● Work request: Leave out the pictures, and reproduce exactly the lines from the line containing "This screenshot has height=1066, width=1080." through the final line of the entries.

Screenshot grounding data
= = = = =
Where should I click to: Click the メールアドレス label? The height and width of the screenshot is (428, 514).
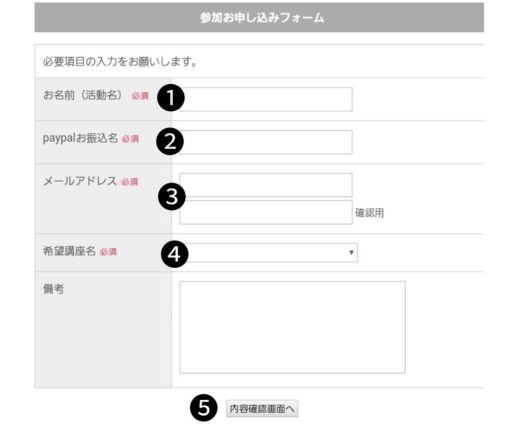[80, 181]

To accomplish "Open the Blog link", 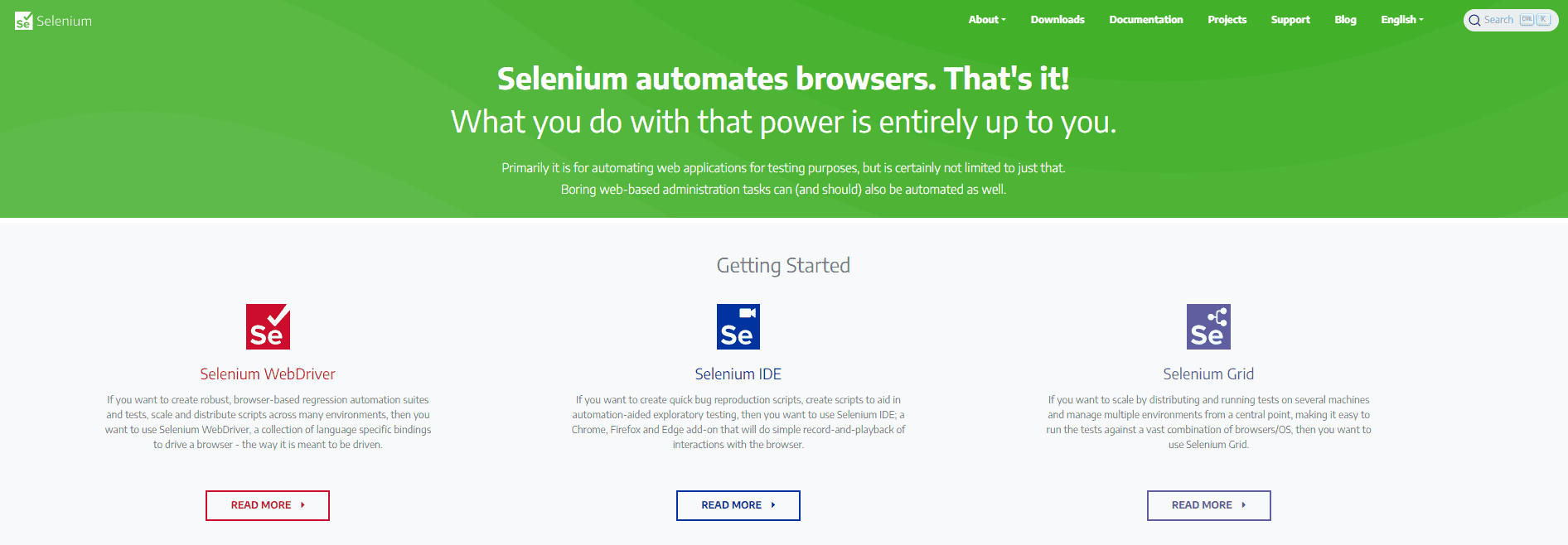I will tap(1345, 20).
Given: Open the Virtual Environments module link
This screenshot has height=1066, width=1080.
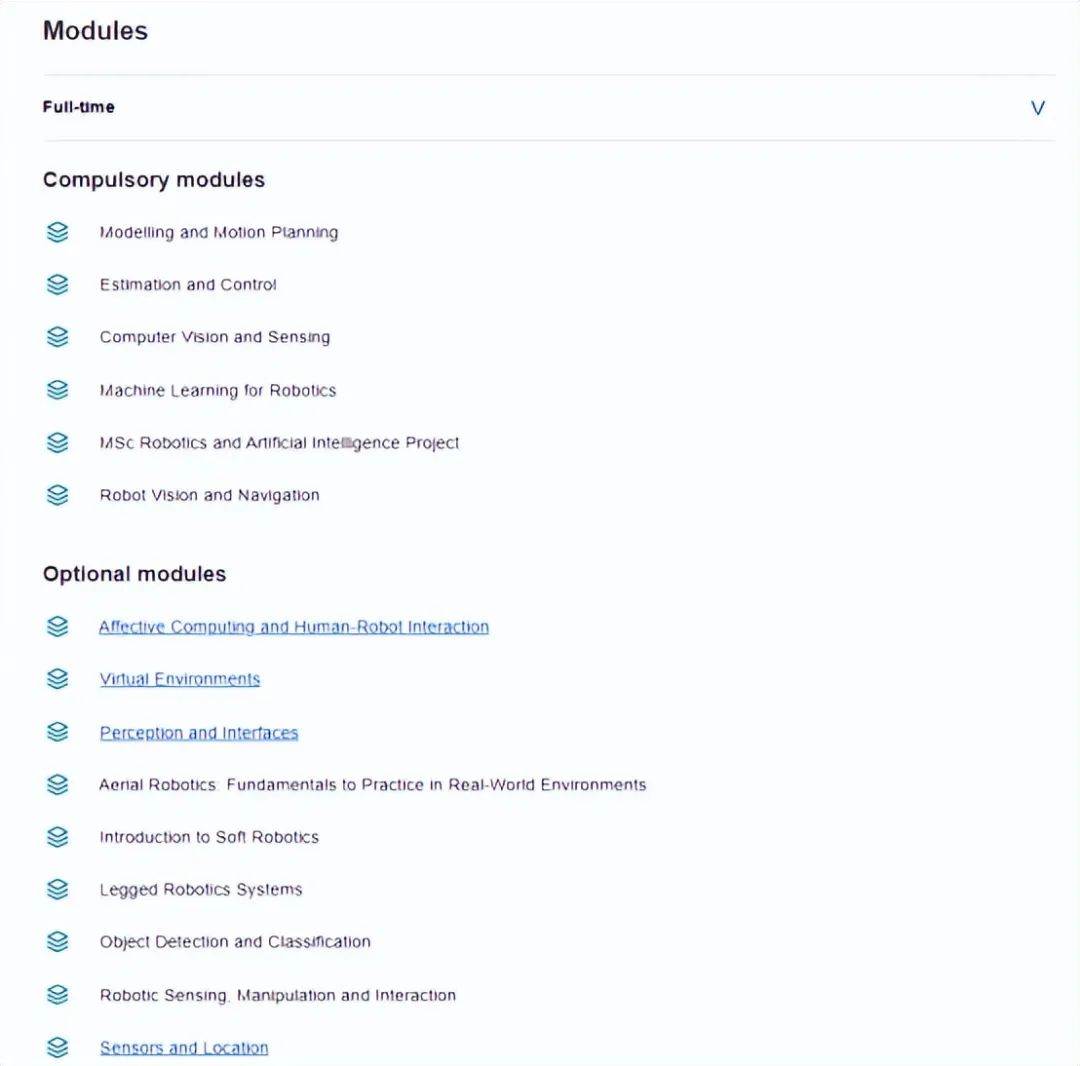Looking at the screenshot, I should 180,679.
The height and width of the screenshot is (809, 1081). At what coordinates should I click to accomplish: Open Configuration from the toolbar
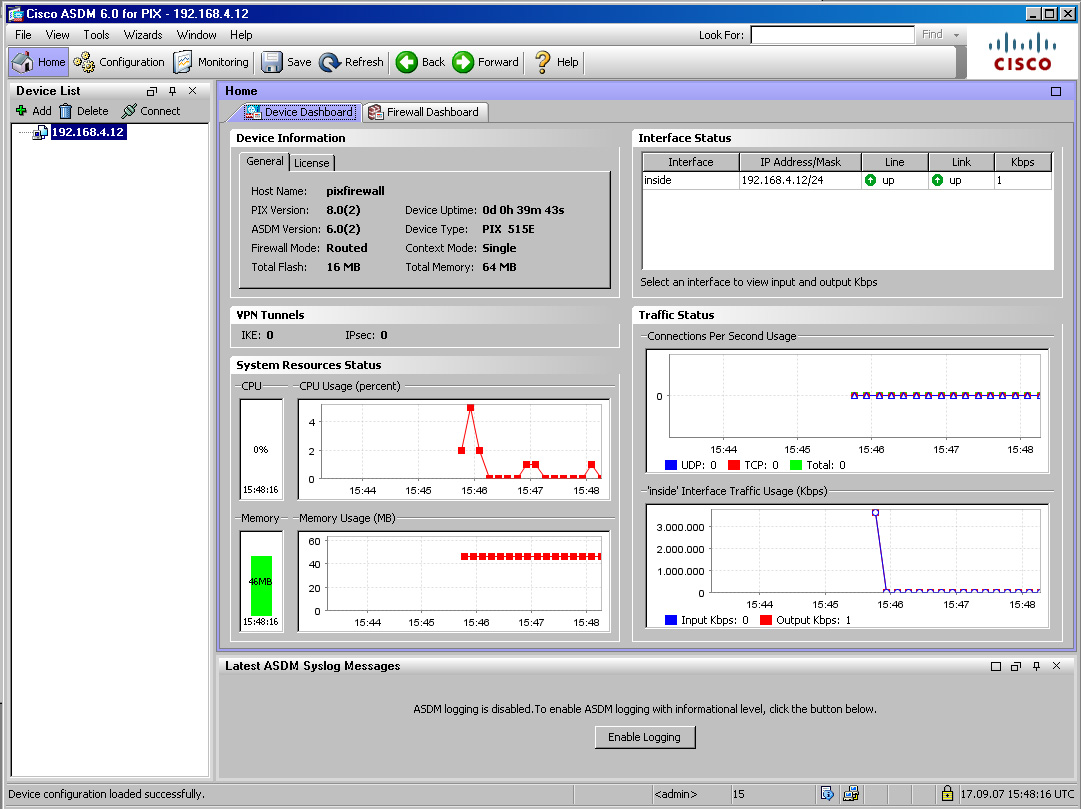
= = = = =
● Answer:
This screenshot has height=1066, width=1080.
Looking at the screenshot, I should 180,679.
The height and width of the screenshot is (809, 1081). At what coordinates should I click to accomplish: Open Configuration from the toolbar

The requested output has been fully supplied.